## EXERCISE DATA
------------------------------------------------

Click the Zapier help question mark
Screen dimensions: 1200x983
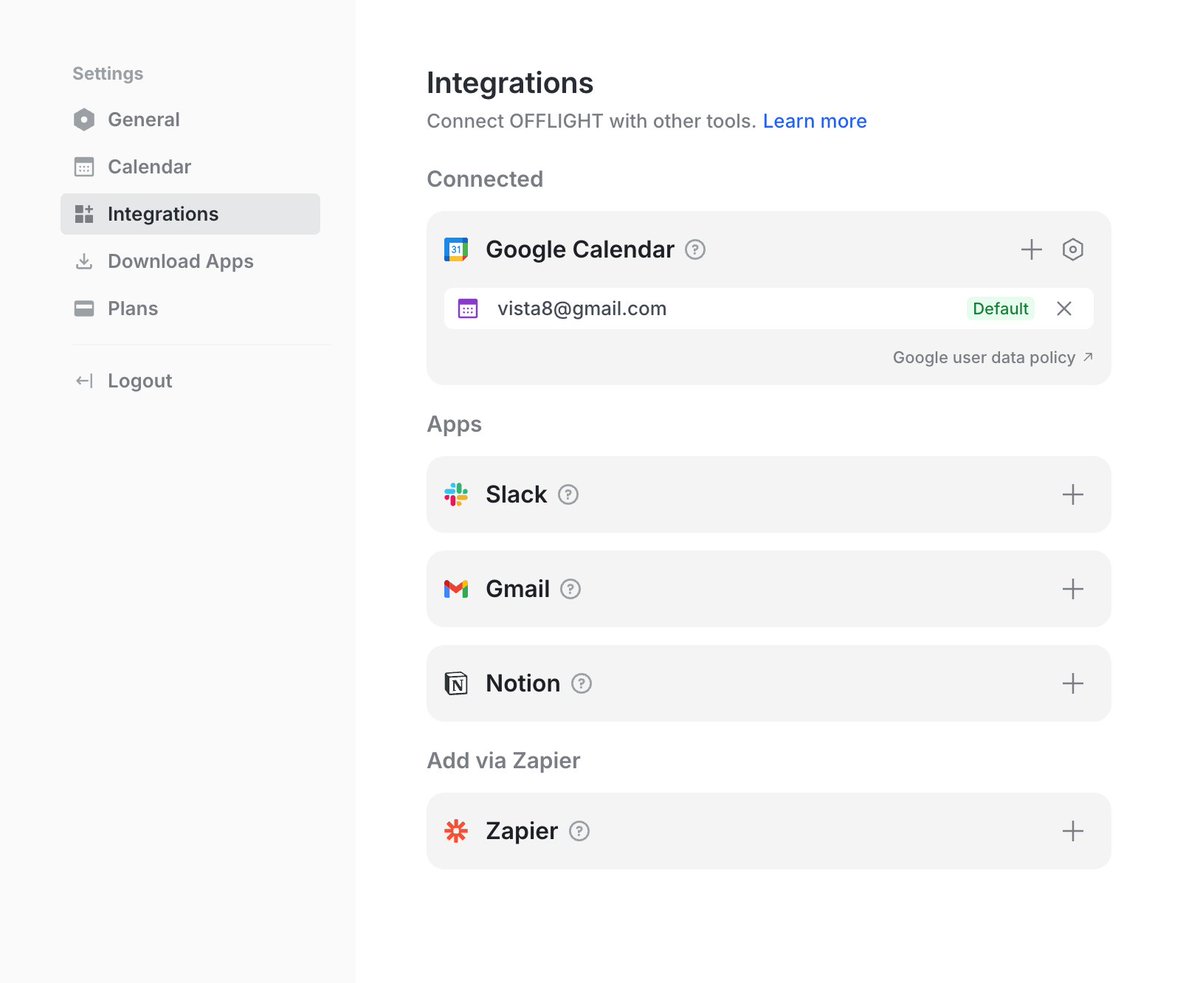[x=579, y=831]
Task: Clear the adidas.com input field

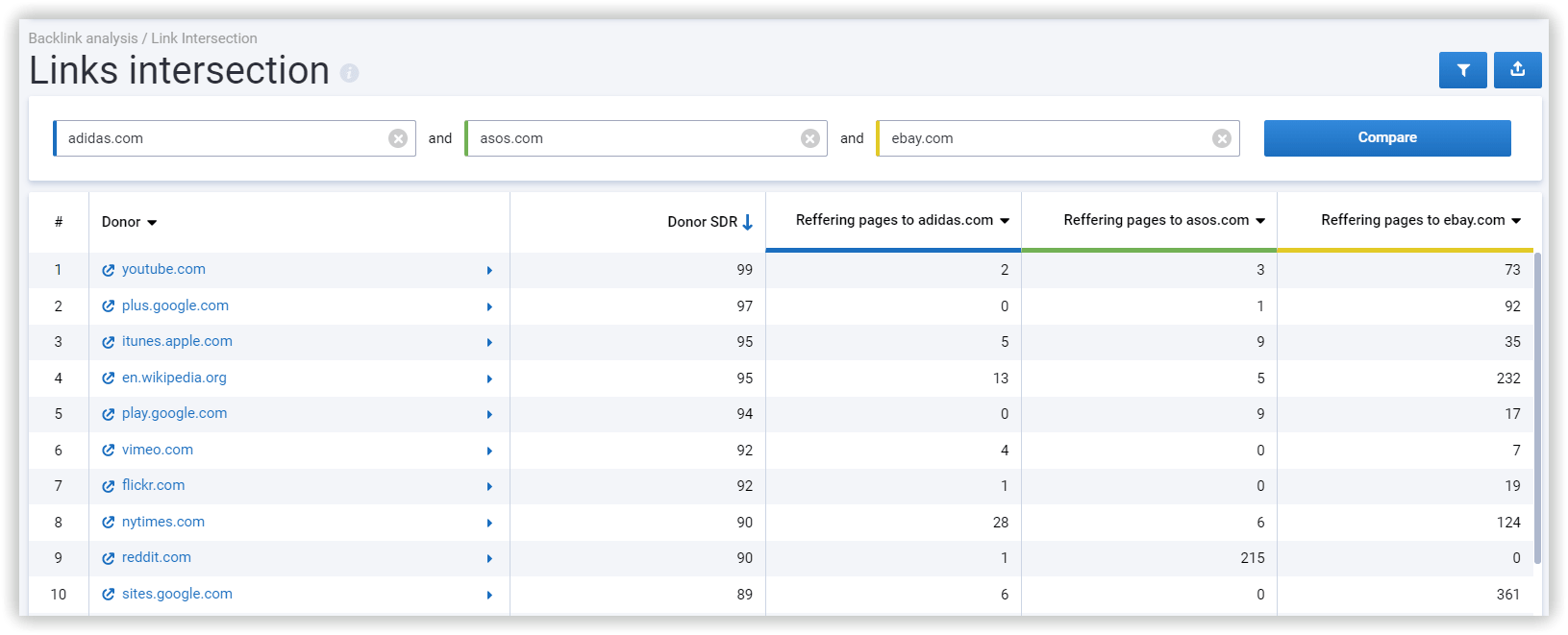Action: pyautogui.click(x=398, y=138)
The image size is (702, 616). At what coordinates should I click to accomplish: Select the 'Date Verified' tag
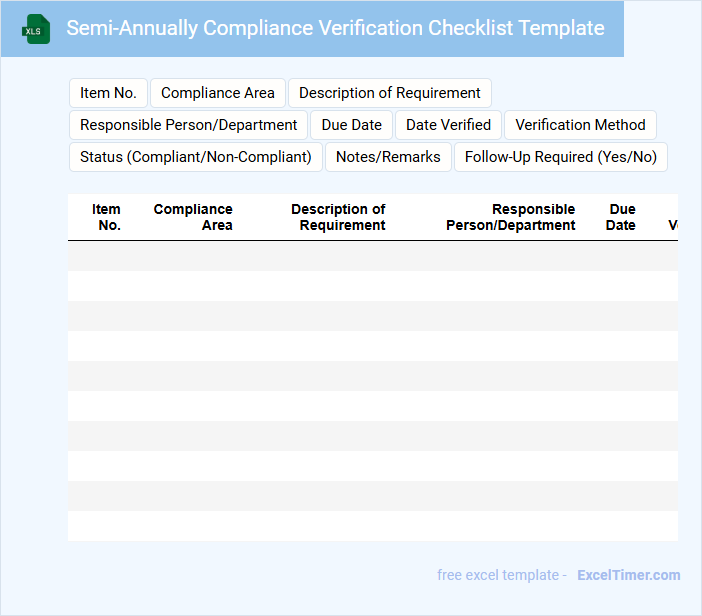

------------------------------------------------

Copy out every line of the material above word for word, but omit the pictures.

Click the Zapier help question mark
Screen dimensions: 1200x983
[x=579, y=831]
Task: Clear the adidas.com input field

Action: pyautogui.click(x=398, y=138)
The image size is (702, 616). At what coordinates should I click to accomplish: Select the 'Date Verified' tag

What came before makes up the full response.